Cuando los átomos colisionaron, no se comportaron como objetos clásicos que simplemente rebotan tras un choque. En lugar de salir despedidos en una única dirección, los átomos siguieron varias trayectorias posibles al mismo tiempo, cada una asociada a un momento distinto. Mientras caían bajo el efecto de la gravedad, atravesaban un dispositivo llamado interferómetro Rarity-Tapster, que permitía medir su momento antes de que finalmente impactaran en un detector.
Los patrones de aterrizaje demostraron que los átomos estaban entrelazados. Las mediciones violaron la desigualdad de Bell, el criterio matemático que permite confirmar que la llamada no localidad cuántica es real y no simplemente un artefacto estadístico.
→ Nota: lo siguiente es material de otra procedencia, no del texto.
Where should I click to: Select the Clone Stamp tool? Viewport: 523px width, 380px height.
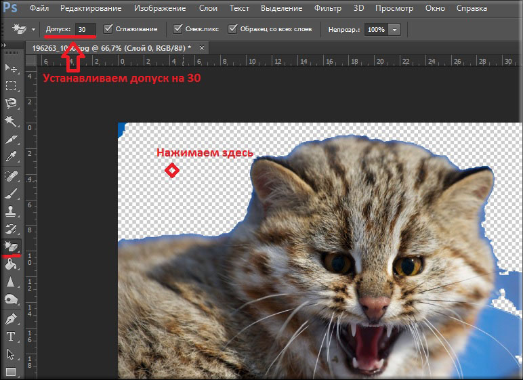(x=12, y=211)
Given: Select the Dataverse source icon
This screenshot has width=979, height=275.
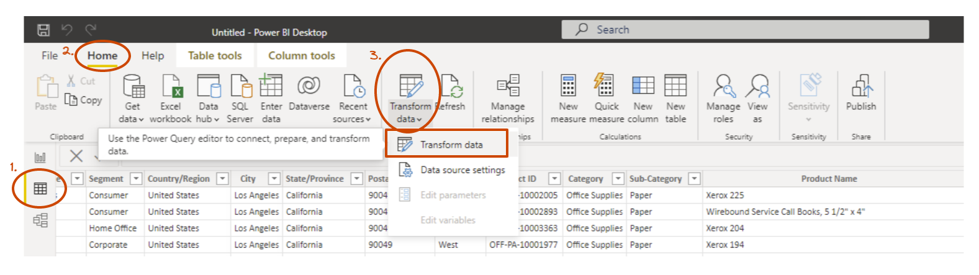Looking at the screenshot, I should 309,87.
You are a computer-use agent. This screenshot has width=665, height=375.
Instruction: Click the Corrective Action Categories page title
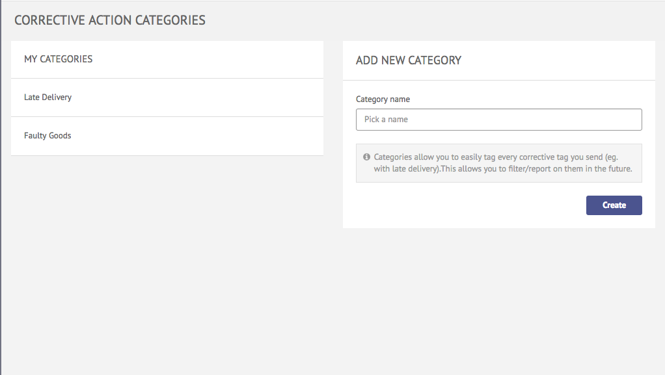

«En el caso de dos átomos separados que están entrelazados, si se cambia uno de ellos, eso afectará instantáneamente al otro», explicó Hodgman. «Es un poco descabellado pensar que así es como funciona el mundo, ¡pero hemos demostrado que esa es la naturaleza de la realidad!», celebró el científico.
Día Mundial de la Cuántica
El Día Mundial de la Cuántica es una iniciativa que nació en 2021 impulsada por científicos y divulgadores para acercar esta rama de la física al público general.
La fecha no es casualidad: en formato anglosajón, 4/14 recuerda a 4,14, las primeras cifras de la constante de Planck, un número clave que introdujo el físico alemán Max Planck, fundador de la teoría cuántica.